Abstract-A new class of iterative bit flipping (BF) decoding algorithms adapted for low-density parity check (LDPC) convolutional codes is proposed. Compared with Gallager's original BF algorithm, the new BF algorithms improve both the coding gain and the error correction speed. At a bit error rate (BER) of 10 -4 , the best of the new bit-flipping algorithms achieves, after only 6 iterations and with much simpler decoding hardware, a coding gain within 3.5 dB of that of the conventional min-sum belief propagation decoding algorithm.
I. INTRODUCTION
Low-density parity check block codes (LDPC-BCs) were first proposed by Gallager in the early 1960's [1] . However, the construction that he described was awkward, and the performance that he reported was not very impressive, hence this work was largely ignored for over thirty years. In 1996, LDPC-BCs were rediscovered by Mackay and Neal and shown to have error correction performance approaching the Shannon capacity limit [2] . In 1999, Jiménez Felström and Zigangirov proposed low density parity check convolutional codes (LDPC-CCs) [3] . They showed that LDPC-CCs have better code performance than regular LDPC-BCs under the same memory capacity constraints in the decoder. Furthermore, LDPC-CCs have a simpler encoder algorithm, and a hardware decoder can be implemented conveniently in silicon by a cascade of physically identical processors [3] . Moreover, LDPC-CCs allow data sequences of arbitrary length to be encoded, making these codes especially attractive in situations where either (a) the data block does not fit into the fixed payload field of the available data frame, or (b) the data is produced continuously by a streaming application [4] .
To decode LDPC codes, the most powerful decoding algorithms process probability or "belief" information associated with the received bits. The magnitude of the received bit signals is represented by either floating-point or fixedpoint numbers of some finite precision. In the so-called sumproduct algorithm [5] , an iterative real number calculation is performed. The resulting code performance can approach the Shannon Limit [2] . However, the computational complexity is rather large and hence the algorithm must be implemented in a custom application-specific integrated circuit (ASIC) to achieve the decoding throughput required in commercial applications [6] . Alternative algorithms have been proposed in order to decrease the computational complexity, such as the min-sum algorithm [7] and Kou's bit-flipping (BF) algorithm [8] , at the cost of weaker code performance.
Another algorithm for decoding LDPC codes is Gallager's BF algorithm [1] . This algorithm uses only "hard-sliced" binary signals at the decoder inputs, and reliability information related to the actual analog magnitudes of the received bit signals is not considered. A bit is flipped if the number of unsatisfied parity check equations, for which the bit is an input, exceeds a fixed threshold value b. Although the BF algorithm is practical only for transmission well below the channel capacity or in high signal-to-noise (SNR) ratio applications, the decoding algorithm is simple and fast and the hardware implementation requires less circuitry and less power. Considering recent transmission technology improvements, BF algorithms could be competitive in modern reliable highspeed networks. However, relatively few improvements have been proposed for Gallager's BF algorithm due to its already simple structure. In [9] , Miladinovic and Fossorier proposed to randomly flip the suspect bits with pre-defined probability p based on the observation that flipping all of the unsatisfied bits, while not considering their reliability, would flip too many correct bits and hence degrade the decoding performance. They proposed to flip bits (data or parity) with probability p < 1 if those bits are inputs to unsatisfied parity constraints. That is, instead of flipping all of the unsatisfied bits, only a fraction of them would be flipped. In this way, fewer correct bits would be erroneously flipped and convergence on properly corrected data would be improved. The decoding performance would improve at the cost of a slower, more conservative decoding process in high SNR situations.

[Records from a collection]
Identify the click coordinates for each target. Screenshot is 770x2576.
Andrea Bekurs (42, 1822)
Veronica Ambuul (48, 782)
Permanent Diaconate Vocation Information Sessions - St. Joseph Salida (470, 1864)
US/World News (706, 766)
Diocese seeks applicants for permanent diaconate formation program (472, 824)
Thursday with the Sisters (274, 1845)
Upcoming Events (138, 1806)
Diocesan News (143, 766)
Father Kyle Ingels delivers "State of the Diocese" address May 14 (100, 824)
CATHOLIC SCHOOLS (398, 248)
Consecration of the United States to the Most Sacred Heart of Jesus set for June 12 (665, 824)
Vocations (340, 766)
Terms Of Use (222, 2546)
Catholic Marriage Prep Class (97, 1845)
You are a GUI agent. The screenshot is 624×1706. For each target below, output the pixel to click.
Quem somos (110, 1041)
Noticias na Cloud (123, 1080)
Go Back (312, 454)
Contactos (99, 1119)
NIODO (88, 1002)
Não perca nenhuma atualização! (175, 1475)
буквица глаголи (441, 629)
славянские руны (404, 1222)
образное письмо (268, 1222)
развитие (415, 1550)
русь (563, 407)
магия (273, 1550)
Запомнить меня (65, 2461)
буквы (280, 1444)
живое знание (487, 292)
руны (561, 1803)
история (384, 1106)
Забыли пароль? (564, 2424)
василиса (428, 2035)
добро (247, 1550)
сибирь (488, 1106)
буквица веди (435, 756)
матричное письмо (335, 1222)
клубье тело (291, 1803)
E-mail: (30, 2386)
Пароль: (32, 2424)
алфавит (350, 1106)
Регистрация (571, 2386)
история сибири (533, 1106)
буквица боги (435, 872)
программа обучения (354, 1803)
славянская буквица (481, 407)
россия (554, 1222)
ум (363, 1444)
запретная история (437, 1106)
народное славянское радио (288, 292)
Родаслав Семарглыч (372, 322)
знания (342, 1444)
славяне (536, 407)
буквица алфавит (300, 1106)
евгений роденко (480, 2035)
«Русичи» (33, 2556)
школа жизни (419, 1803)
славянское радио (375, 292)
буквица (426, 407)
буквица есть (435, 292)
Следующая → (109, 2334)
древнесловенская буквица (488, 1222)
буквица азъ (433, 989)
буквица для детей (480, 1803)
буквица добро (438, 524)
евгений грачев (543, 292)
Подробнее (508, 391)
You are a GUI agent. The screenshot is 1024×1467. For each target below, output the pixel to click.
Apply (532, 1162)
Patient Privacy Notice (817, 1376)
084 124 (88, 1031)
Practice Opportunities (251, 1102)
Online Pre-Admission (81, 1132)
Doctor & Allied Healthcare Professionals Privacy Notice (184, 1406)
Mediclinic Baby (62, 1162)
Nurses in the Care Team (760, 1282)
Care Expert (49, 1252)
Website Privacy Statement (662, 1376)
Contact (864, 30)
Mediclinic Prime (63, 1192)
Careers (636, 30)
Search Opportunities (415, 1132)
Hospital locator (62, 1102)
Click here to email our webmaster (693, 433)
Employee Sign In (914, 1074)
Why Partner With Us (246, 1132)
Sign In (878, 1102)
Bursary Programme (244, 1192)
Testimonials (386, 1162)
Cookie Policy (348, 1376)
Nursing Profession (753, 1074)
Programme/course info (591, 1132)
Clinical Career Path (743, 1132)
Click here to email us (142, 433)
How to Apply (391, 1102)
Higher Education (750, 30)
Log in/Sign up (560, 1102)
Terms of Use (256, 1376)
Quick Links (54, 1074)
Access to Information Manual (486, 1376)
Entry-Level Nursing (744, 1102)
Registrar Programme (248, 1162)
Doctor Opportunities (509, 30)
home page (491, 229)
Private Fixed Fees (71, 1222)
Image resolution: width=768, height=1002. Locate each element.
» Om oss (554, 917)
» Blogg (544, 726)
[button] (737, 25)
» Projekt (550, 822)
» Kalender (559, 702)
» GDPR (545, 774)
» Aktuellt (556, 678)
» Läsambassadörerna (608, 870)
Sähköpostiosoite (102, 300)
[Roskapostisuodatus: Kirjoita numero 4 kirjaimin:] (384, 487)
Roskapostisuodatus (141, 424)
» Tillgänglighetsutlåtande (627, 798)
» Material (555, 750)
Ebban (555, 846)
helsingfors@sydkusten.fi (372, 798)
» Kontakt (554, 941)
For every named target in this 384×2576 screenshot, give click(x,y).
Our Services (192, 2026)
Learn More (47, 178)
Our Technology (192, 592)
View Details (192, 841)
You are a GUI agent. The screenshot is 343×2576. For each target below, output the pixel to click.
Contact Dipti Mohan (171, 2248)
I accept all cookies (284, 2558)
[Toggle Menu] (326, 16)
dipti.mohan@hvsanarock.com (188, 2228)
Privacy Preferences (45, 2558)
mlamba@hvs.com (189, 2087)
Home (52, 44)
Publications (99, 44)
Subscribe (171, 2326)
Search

*Complete the following:*
[A] Answer these from the passage on bit-flipping decoding:
(i) In what year did Jiménez Felström and Zigangirov propose LDPC convolutional codes?
(ii) Who rediscovered LDPC block codes in 1996?
(iii) In Gallager's BF algorithm, what condition causes a bit to be flipped?
[B] Carry on the passage on bit-flipping decoding from its last sentence.
The data come from a separate source, unrelated to the passage on bit-flipping decoding.

*Task-by-task results:*
[A]
(i) 1999.
(ii) Mackay and Neal.
(iii) The number of unsatisfied parity check equations that have the bit as an input exceeds a fixed threshold value b.

[B]
In this paper, we present simulation evidence that demonstrates that for a well-studied (128,3,6) LDPC-CC [4] , choosing a strictly alternating threshold pattern of the form 3-2-3-2-, that is a conservative b=3 for odd iterations and a more aggressive b=2 for even iterations, can not only improve the coding gain, it can also speed up decoder convergence. At a BER at 10 -4 , what we call the 3-2 bit flipping pattern achieves a coding gain within 3.5 dB of that of the min-sum belief propagation decoding algorithm, with only 6 decoding iterations and with much simpler signals (and hence much simpler hardware and lower power in a silicon implementation). What is more, the coding gain under the same conditions is 2 dB greater than with Gallager's BF algorithm.
II. GALLAGER'S ORIGINAL BIT FLIPPING ALGORITHM
In Gallager's bit flipping algorithm, the decoder computes each parity check, using only hard-sliced binary input signals with simple XOR operations. It then schedules a bit to be flipped if the number of failed parity checks exceeds a fixed flipping threshold value b. The flipped bits are then used in the next iteration of the decoding process. The decoding algorithm stops when either all of the parity checks are satisfied or a pre-defined maximum iteration limit is reached. The resulting simple BF algorithm is as follows:
Step 1: Compute the parity-check equations. If all of these parity constraints are satisfied, then stop decoding.
Step 2: Find the number of unsatisfied parity-check equations for each bit i, denoted henceforth by f i .
Step 3: Consider each of the bits in turn. If all of the parity check equations with a particular bit as input are unsatisfied, then flip that bit prior to the next decoding iteration.
Step 4: Repeat steps 1 to 3 until all of the parity check equations are satisfied or until a predefined maximum iteration number is reached.
Compared with other LDPC decoding algorithms, BF algorithms use only one bit information and the parity check decision is based on a simple XOR operation. Because of its simplicity, a BF decoder could save large amount of power and silicon area. In addition, the decoding speed and throughput could be faster. Although BF algorithms only have good performance in high SNR, it could be a good candidate for power hungry mobile applications or gigabit high-speed networks.
III. BIT FLIPPING THRESHOLD PATTERNS
In an (N,J,K) LDPC-CC, the previous N information bits and N parity check bits are stored in a First-In First-Out (FIFO) memory queue [3] . The encoder calculates the parity check equations by a simple XOR operation. Each bit is involved in J parity check equations and each parity check equation involves K bits. The bit positions for each parity check equation are changed, in a cyclic pattern, for each new parity check bit.
The bits are transmitted through a noisy communication medium and/or stored in an imperfect memory medium, and are hence corrupted by noise. Such noise is often modelled as Additive White Gaussian Noise (AWGN). At the receiving end, a hard decoder can be used to estimate the received bits as "0" or "1". These binary estimates can then be sent to the BF algorithm for further processing that corrects errors.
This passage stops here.